Problem requirements
Return every record below exactly as given, images excluded.

Saved entries
---------------

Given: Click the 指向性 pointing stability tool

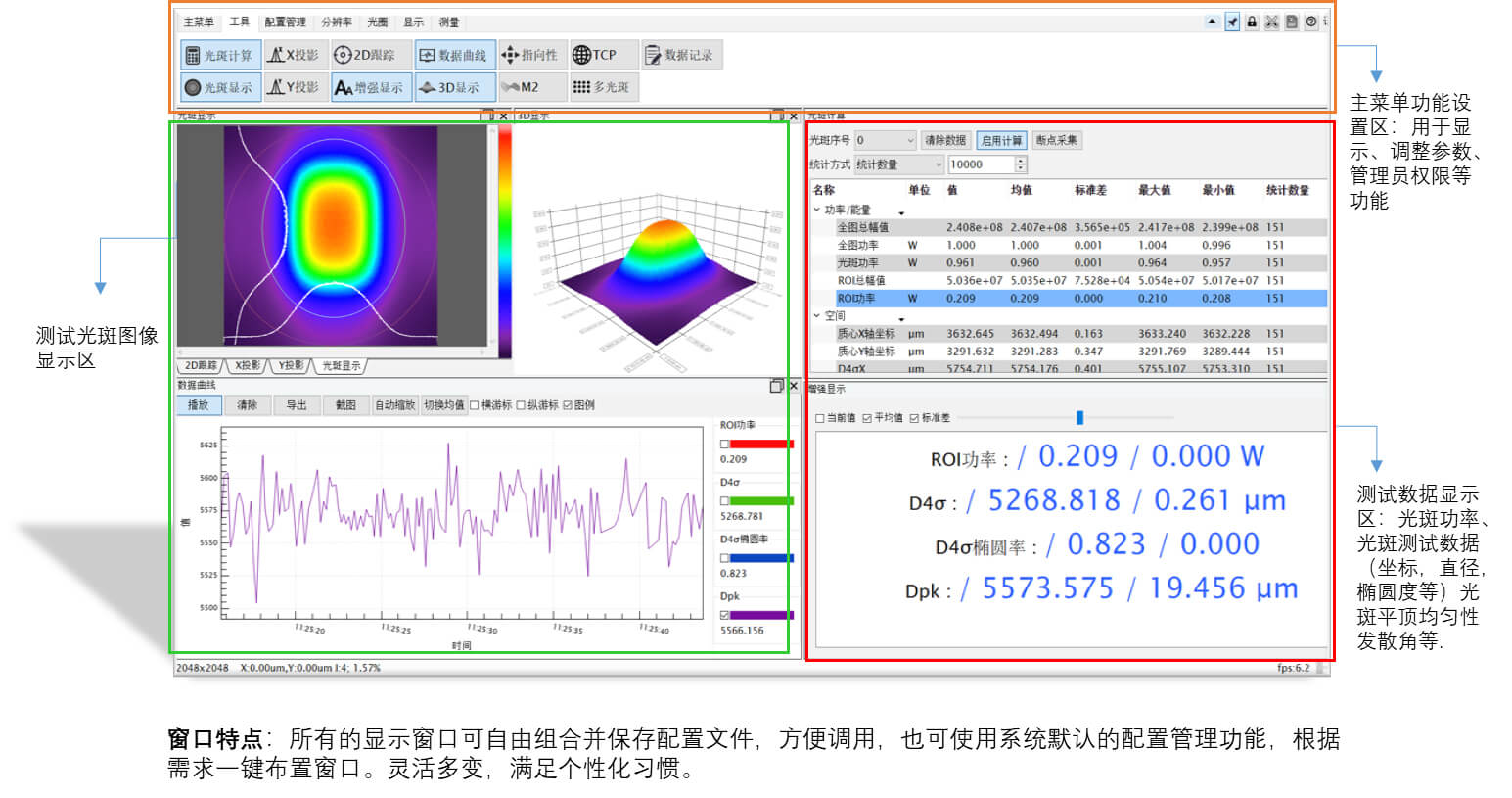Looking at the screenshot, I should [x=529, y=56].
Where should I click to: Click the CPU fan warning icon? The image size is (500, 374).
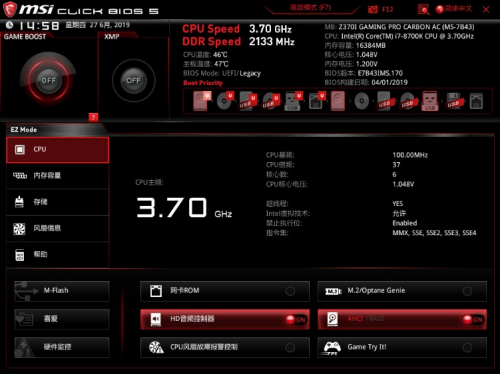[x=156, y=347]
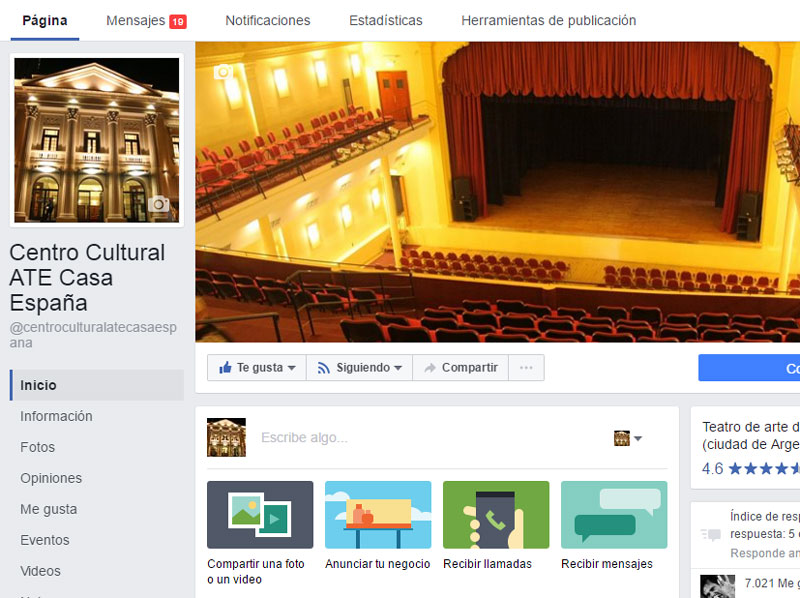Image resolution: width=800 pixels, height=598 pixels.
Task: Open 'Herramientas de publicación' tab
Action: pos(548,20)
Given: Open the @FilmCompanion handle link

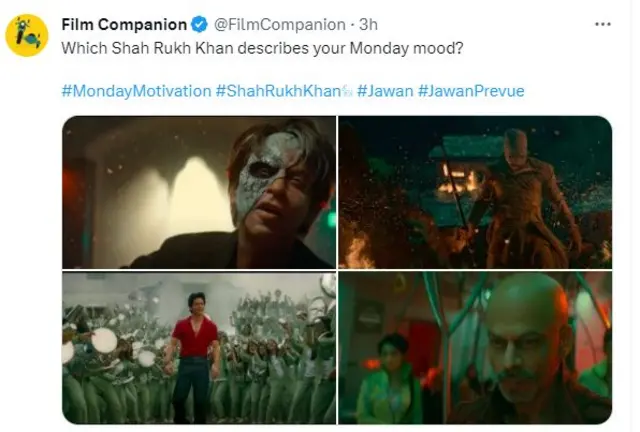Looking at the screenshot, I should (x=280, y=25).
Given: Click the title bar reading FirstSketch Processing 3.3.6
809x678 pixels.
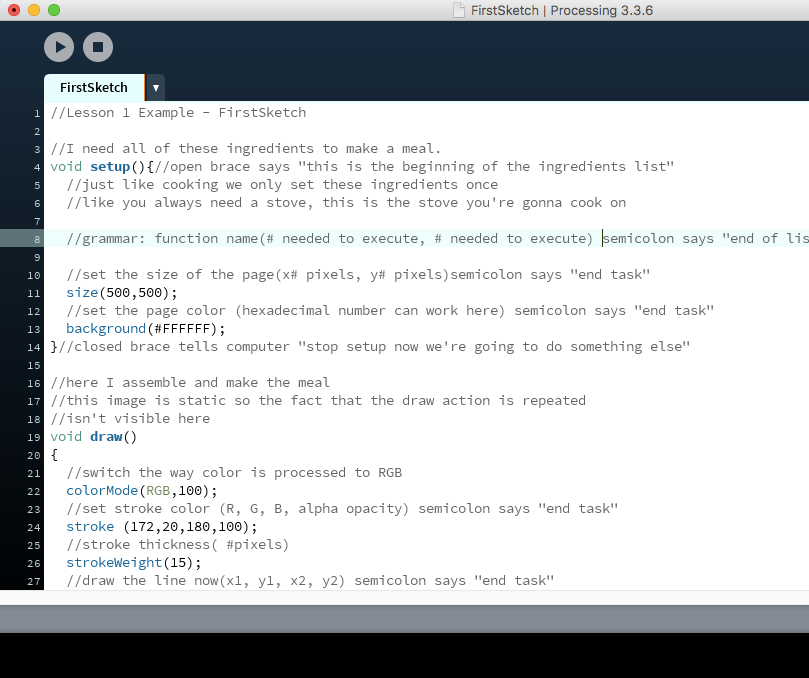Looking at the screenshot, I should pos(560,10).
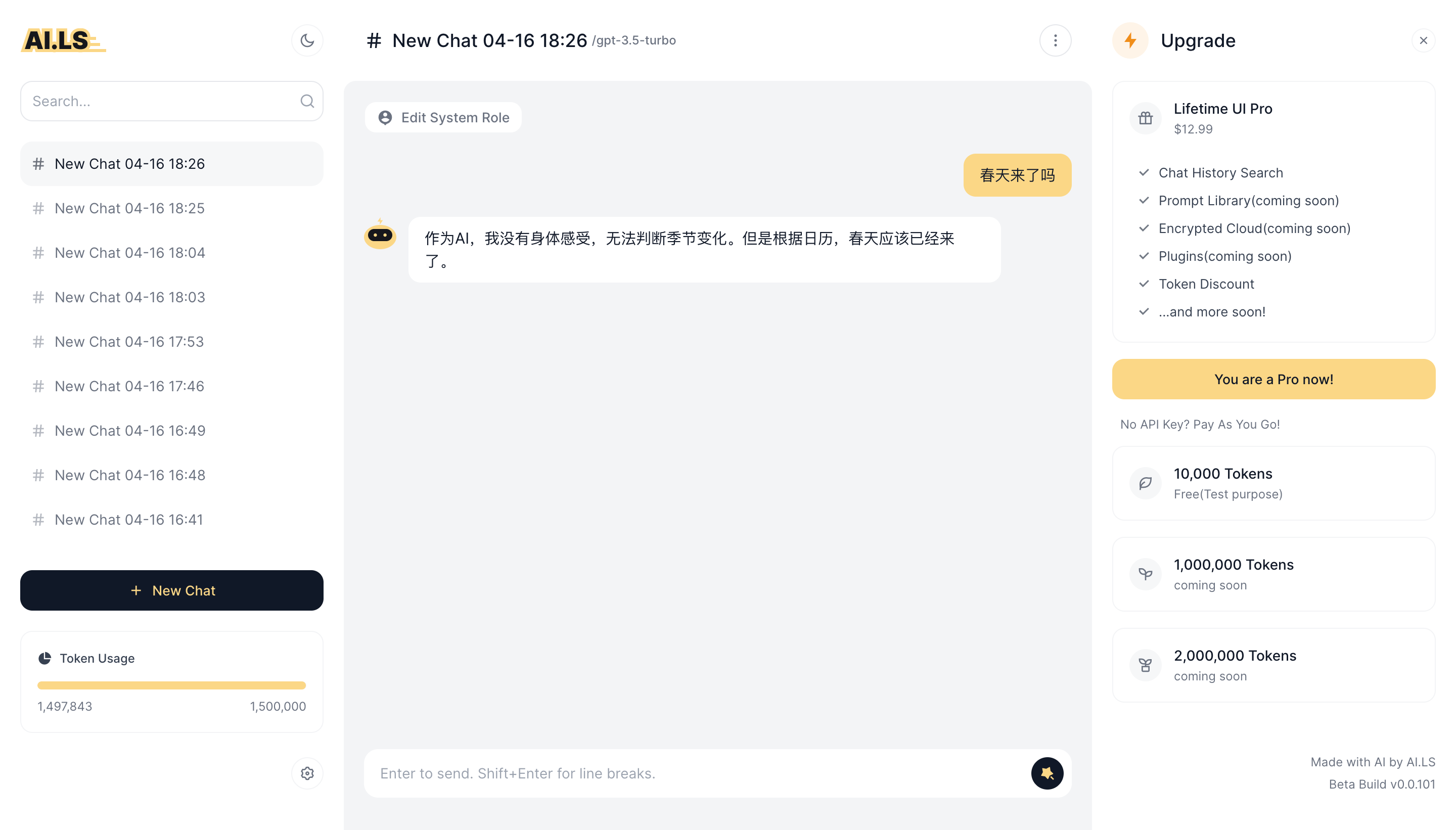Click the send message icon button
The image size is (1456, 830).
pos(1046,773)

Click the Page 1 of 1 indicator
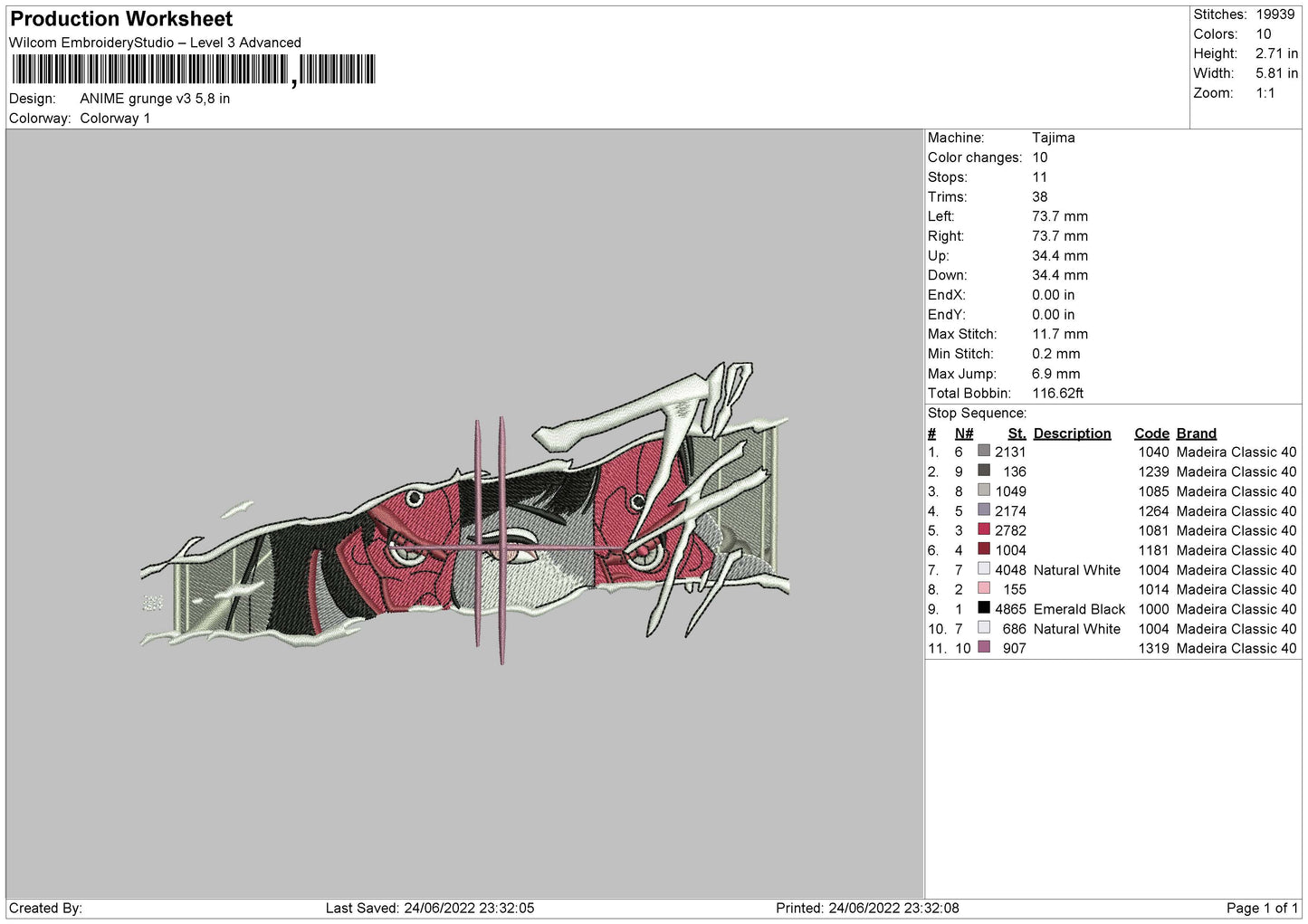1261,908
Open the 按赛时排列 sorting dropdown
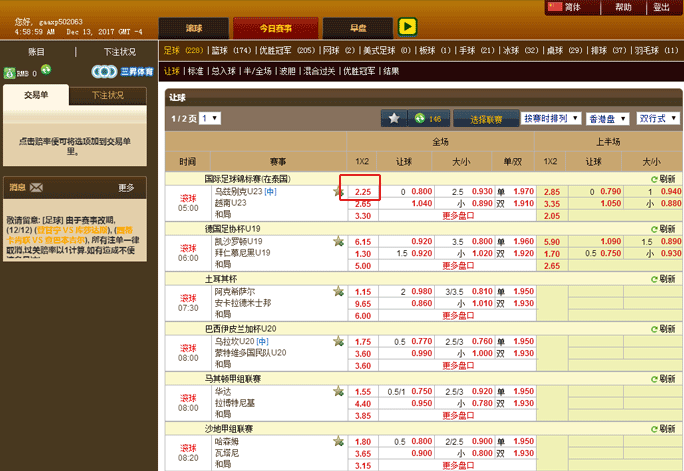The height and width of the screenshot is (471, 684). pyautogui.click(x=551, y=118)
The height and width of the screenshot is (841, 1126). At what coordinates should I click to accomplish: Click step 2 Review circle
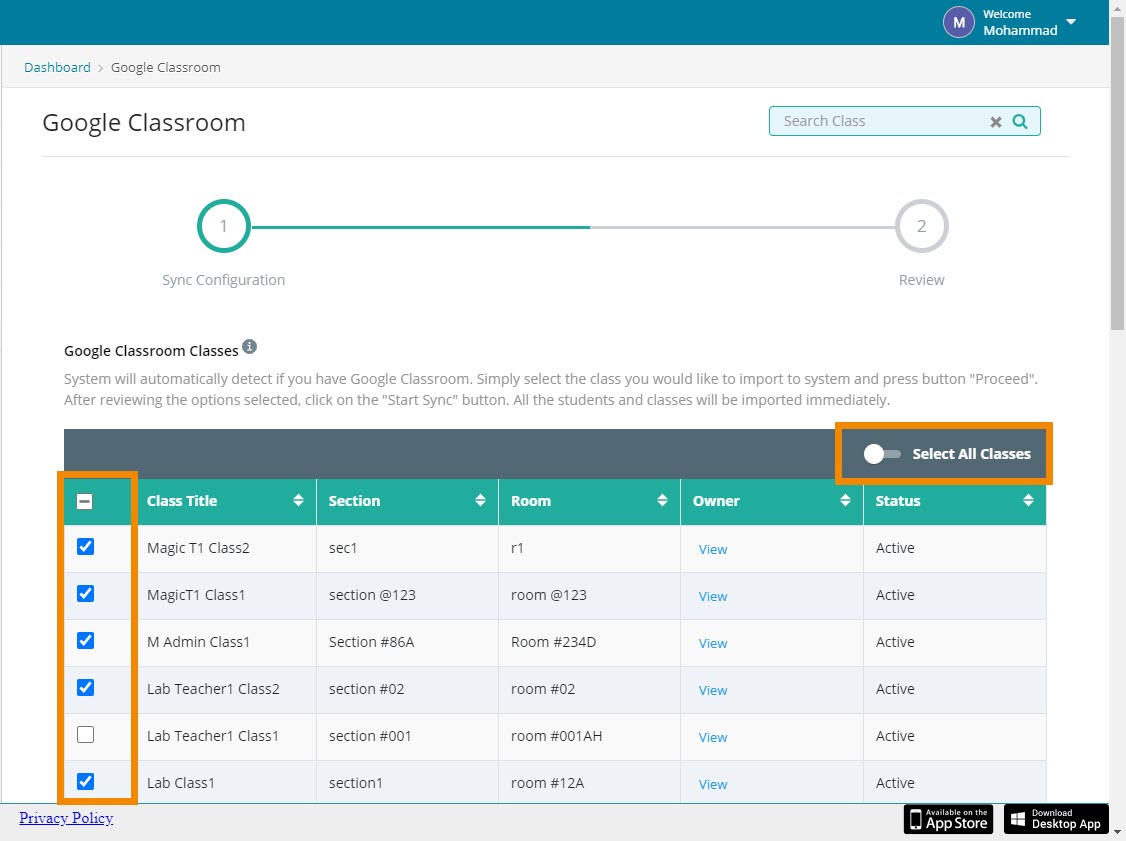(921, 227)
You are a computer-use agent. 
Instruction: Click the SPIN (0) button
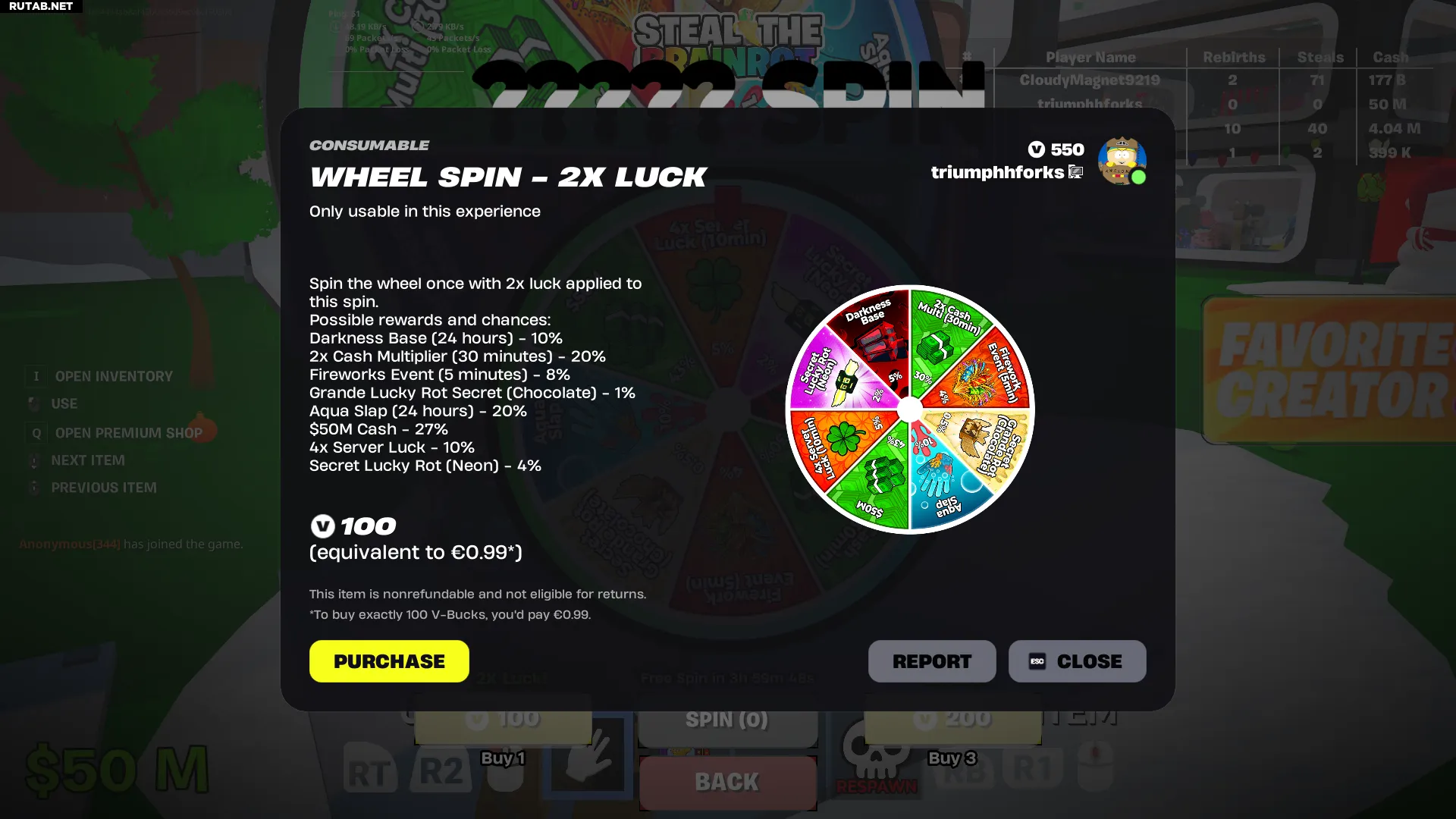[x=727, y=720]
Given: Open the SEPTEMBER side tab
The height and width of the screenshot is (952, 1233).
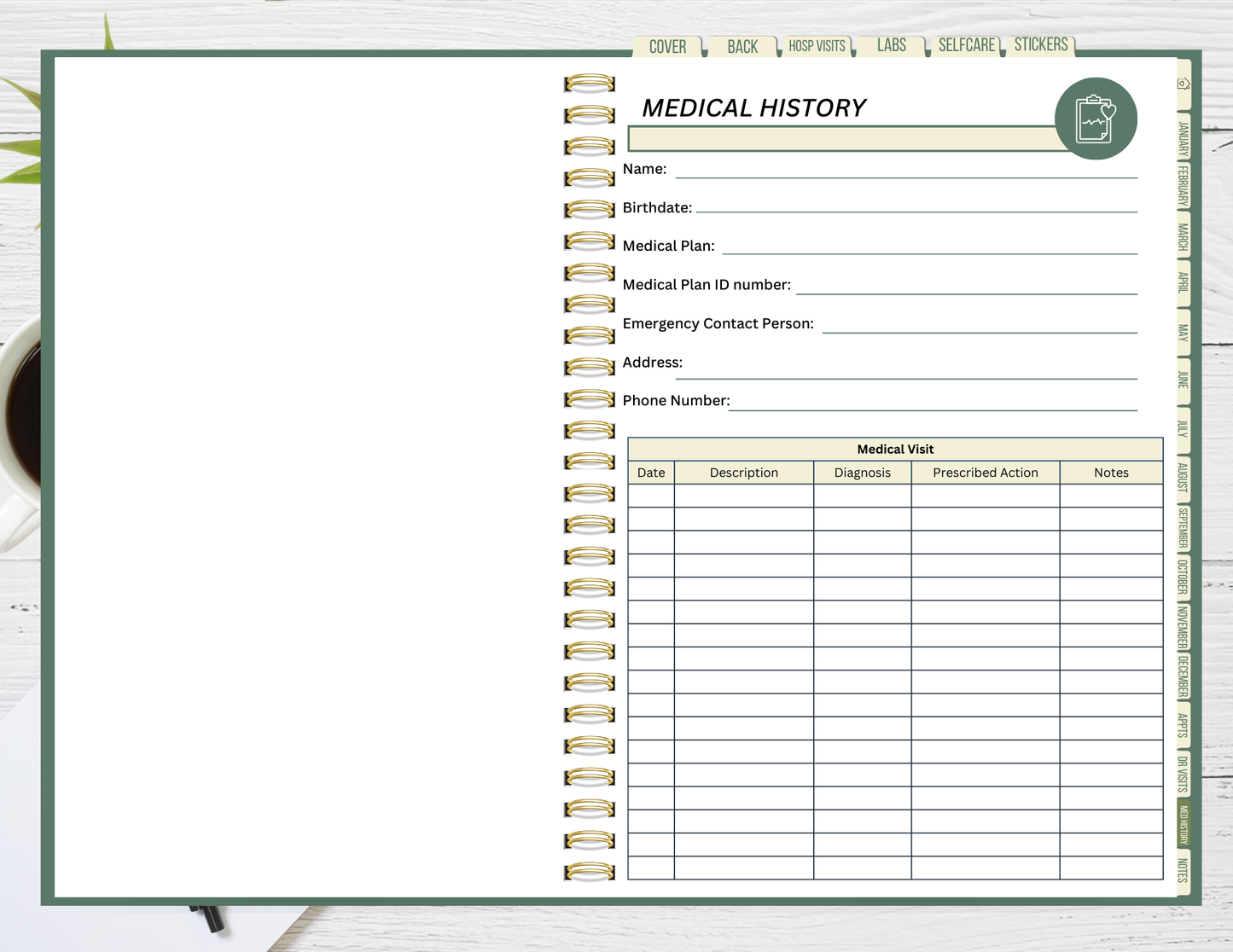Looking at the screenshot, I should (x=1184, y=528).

---------------

Result of the exercise
Given: Click the 指向性 pointing stability tool

Looking at the screenshot, I should [x=529, y=56].
Where should I click to: Click the CPU fan warning icon? The image size is (500, 374).
[x=156, y=347]
Image resolution: width=800 pixels, height=598 pixels.
Task: Open 'Herramientas de publicación' tab
Action: pos(548,20)
Given: Open the @FilmCompanion handle link

Looking at the screenshot, I should (x=280, y=25).
Given: Click the title bar reading FirstSketch Processing 3.3.6
809x678 pixels.
Looking at the screenshot, I should pos(560,10).
Click the send message icon button
The image size is (1456, 830).
pos(1046,773)

Click the Page 1 of 1 indicator
1261,908
Open the 按赛时排列 sorting dropdown
The height and width of the screenshot is (471, 684). pyautogui.click(x=551, y=118)
The height and width of the screenshot is (841, 1126). At what coordinates should I click to accomplish: Click step 2 Review circle
(921, 227)
You are a computer-use agent. 
Instruction: Click the SPIN (0) button
[x=727, y=720]
Given: Open the SEPTEMBER side tab
The height and width of the screenshot is (952, 1233).
Looking at the screenshot, I should (x=1184, y=528).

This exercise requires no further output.